I'm afraid this claim about Teilhard dying on "liturgical" Easter Monday rather than on Easter Sunday doesn't sound at all convincing.  In both the old and new Divine Office the hour at which he died is designated as the time for Second Vespers of Easter Sunday. (I checked in the Ordo of the Fraternity of St. Peter, which uses the old Roman Breviary, and that's what it clearly says.) A friend of mine who's an expert on traditional liturgy tells me that Vespers on a Sunday evening would be celebrated as the First (Vigil) Vespers of Monday only if the Monday feast has a higher rank than the Sunday - for instance, if the Assumption, 8/15, falls on a Monday. But of course, no feast in the entire year has a higher rank than Easter Sunday. So in 'God's time', liturgical time, Teilhard did indeed die on Easter Sunday. You may need to publish a correction of this mistake.

Blessings,

Fr. X

I replied:

Dear Fr. X,

Pax Christi!

Thank you very much for this correction which I will indeed publish in the next Kolbe newsletter.  If you give me your permission to publish your correction, however, I will also publish with it my reasons for holding that this correction does not invalidate my thesis--for two principal reasons.

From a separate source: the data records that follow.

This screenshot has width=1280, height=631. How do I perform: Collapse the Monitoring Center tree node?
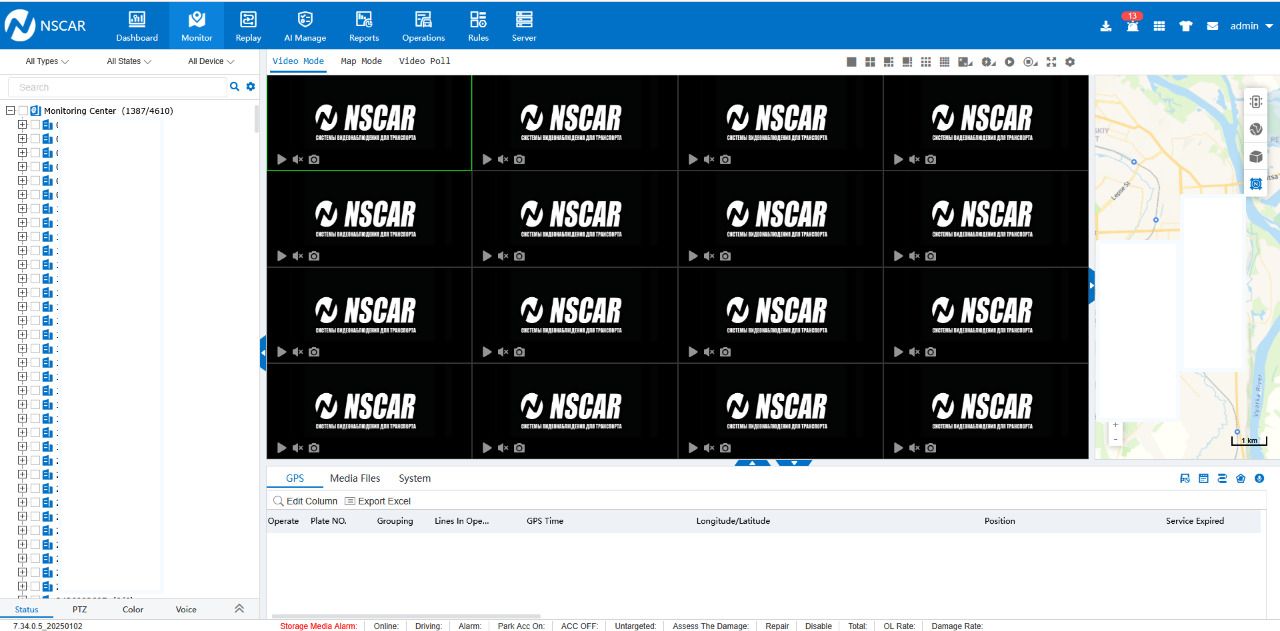click(x=10, y=111)
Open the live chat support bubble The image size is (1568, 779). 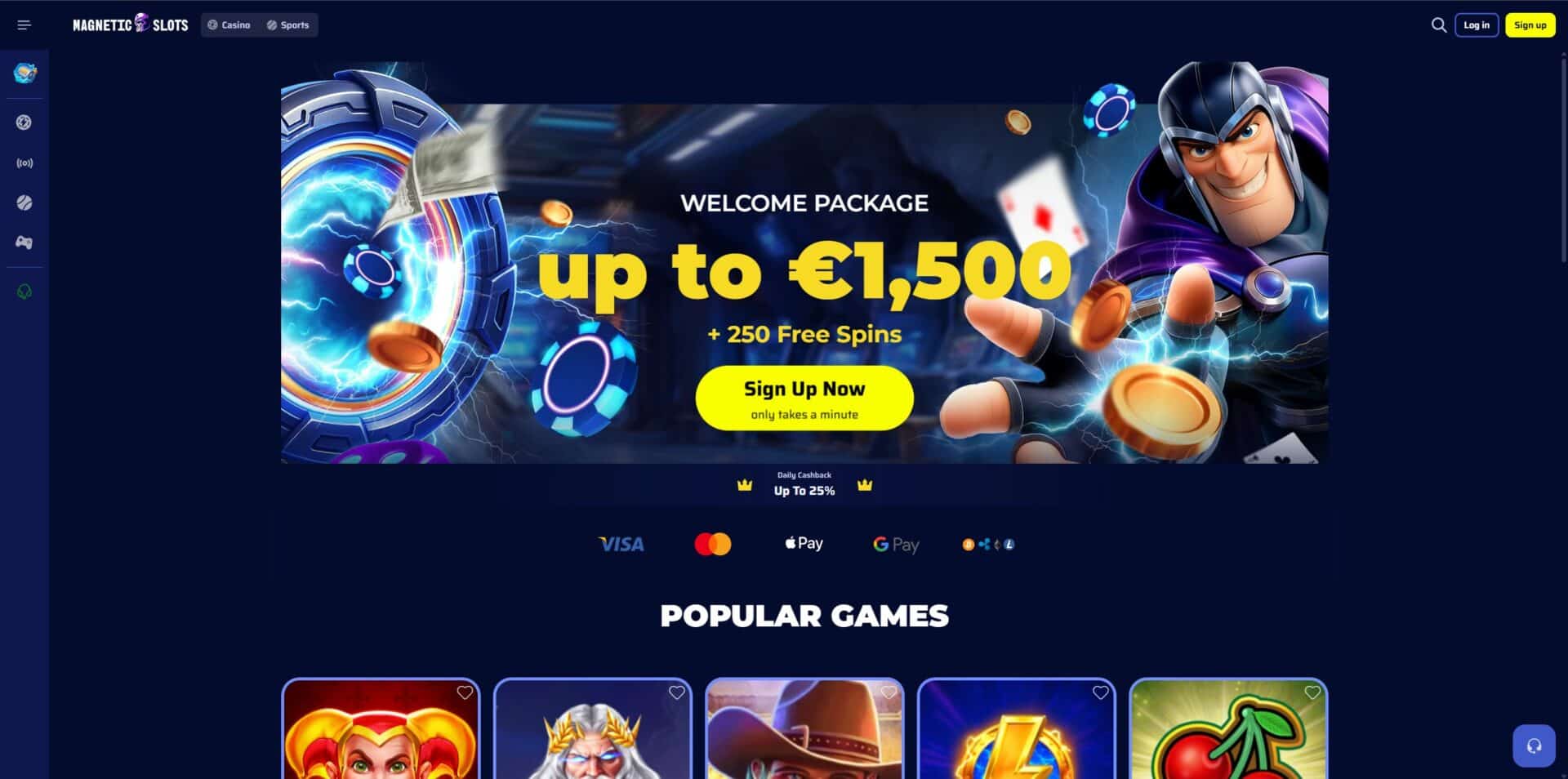pos(1534,746)
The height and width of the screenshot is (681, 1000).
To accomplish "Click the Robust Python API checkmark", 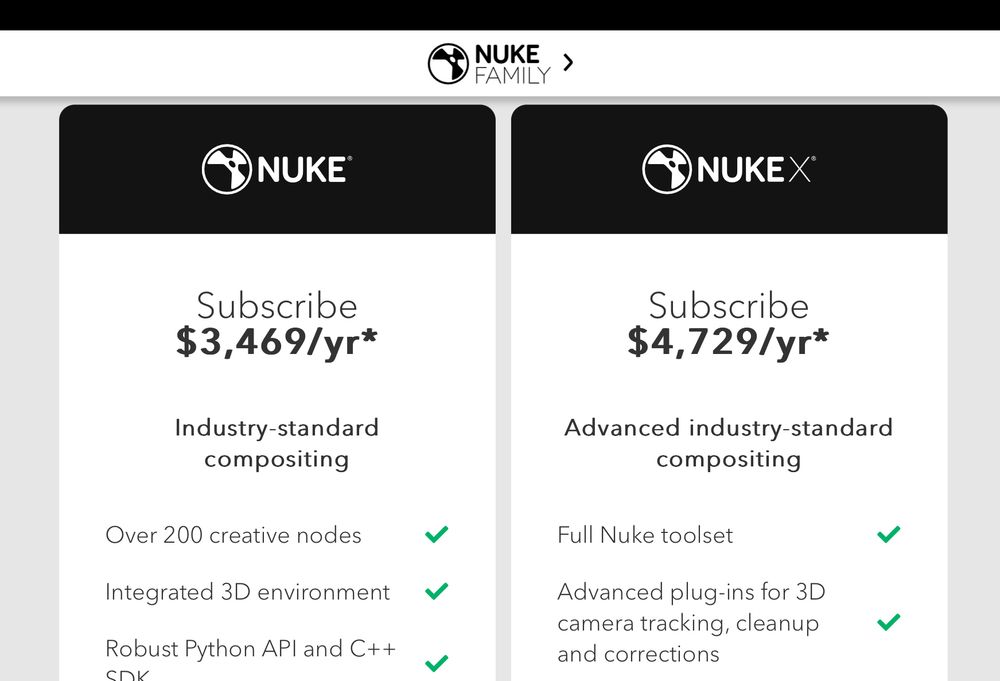I will [437, 663].
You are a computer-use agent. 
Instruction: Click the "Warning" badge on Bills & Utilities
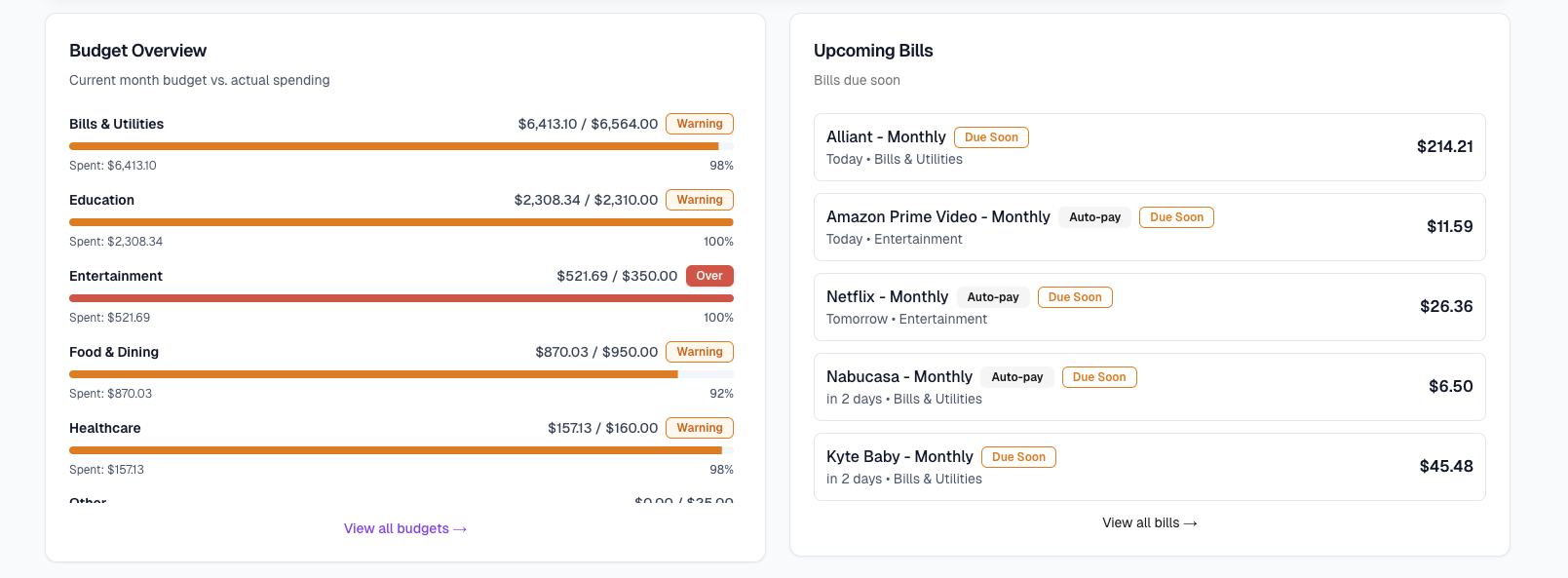[x=700, y=124]
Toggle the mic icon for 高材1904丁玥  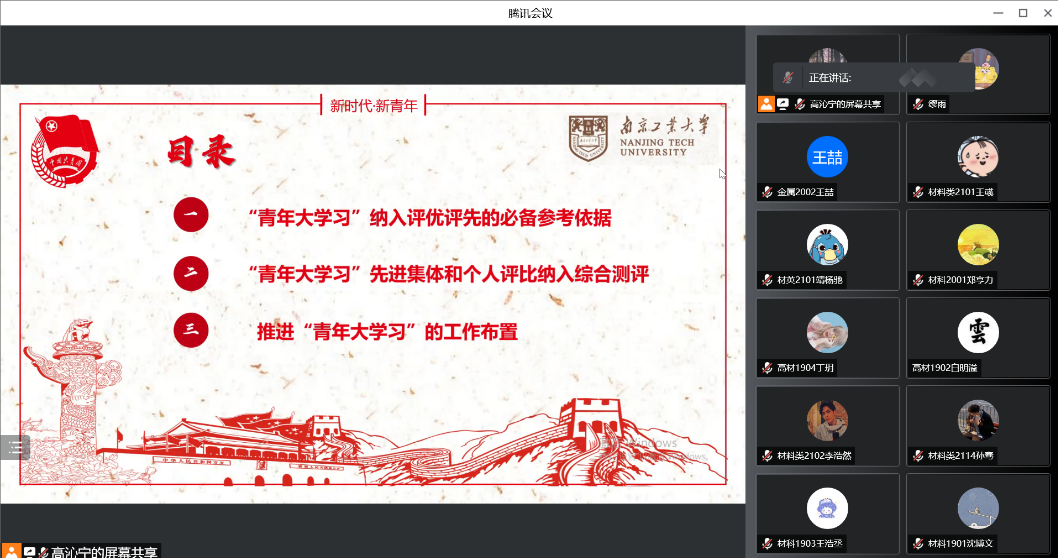pyautogui.click(x=767, y=368)
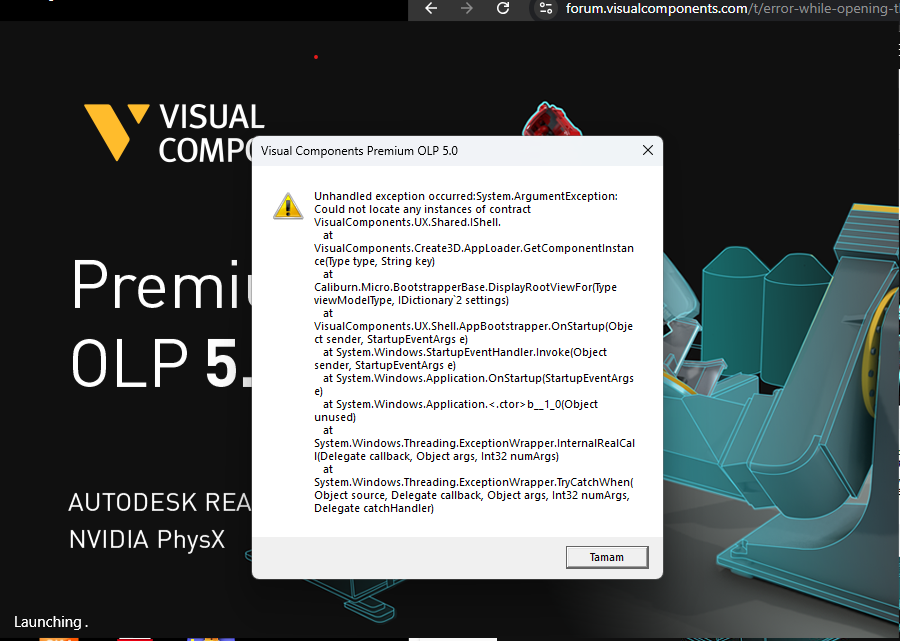Screen dimensions: 900x641
Task: Close the Visual Components Premium OLP dialog
Action: [x=647, y=150]
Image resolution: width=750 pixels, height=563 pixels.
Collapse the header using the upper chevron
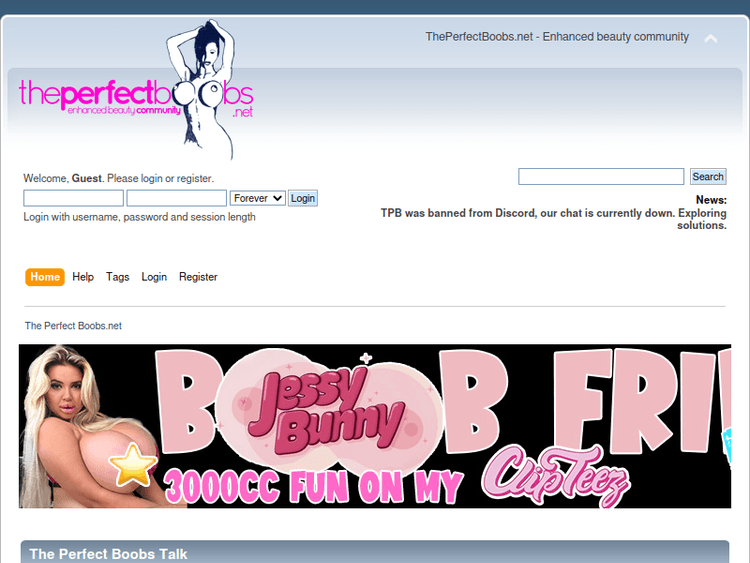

In the first place, while all of the days of Easter week are traditionally considered one day, it is not true that traditional Catholic liturgical practice does not recognize that Monday begins with Vespers on Easter Sunday.  In Byzantine Daily Worship, the official prayer book of the Melkite Greek Catholic Church, published with the approval of the Melkite Greek Patriarch, and with a letter of approval from the Orthodox Patriarch of Constantinople, Vespers of Easter Sunday is specifically called "Monday of New Week" (cf. Byzantine Daily Worship (Allendale, NJ: Alleluia Press, 1995), p. 868.)  Thus, in the Byzantine liturgical tradition, Monday of Easter Week most definitely begins at dusk on Sunday.

Similarly, in the Maronite liturgical tradition, Vespers on Easter Sunday is specifically called "Monday Ramsho." "Ramsho" is the Aramaic and East Syriac Rite term for the evening Christian liturgy followed as a part of the seven canonical hours or Divine Office, roughly equivalent to Vespers in Western Christianity.  This is the liturgical rite that preserves the canon in the original Aramaic used by Our Lord at the institution of the Holy Eucharist.

Vespers in the Church of St. Francis in Assisi, 1871

Moreover, according to the original liturgical time of the Hexameron as it was directly instituted by God in the beginning, there is absolutely no doubt that Fr. Teilhard de Chardin died on Monday.  This is because Moses makes it crystal clear that Sunday began in the evening and ended with the end of daylight at which time Monday began.  Since Fr. Teilhard de Chardin dedicated his life to replacing God's revelation of how He created the world in six days with his "new Christianity" based on evolution over billions of years, and since God established the liturgical week by the very way that He created the world, I will leave it to the Kolbe readers to decide whether your correction invalidates my thesis.

In any case, I thank you for your correction, and I hope that we can agree on the necessity of uniting in prayer that Fr. Teilhard de Chardin received the grace of true repentance before he entered eternity.

In Domino,

Hugh

P.S.  The USCCB website posts this information:

The Liturgy of the Hours includes several specified times of prayer. The most important times, called the "hinge hours," are Morning Prayer (which takes place upon rising) and Evening Prayer (which takes place as dusk begins to fall)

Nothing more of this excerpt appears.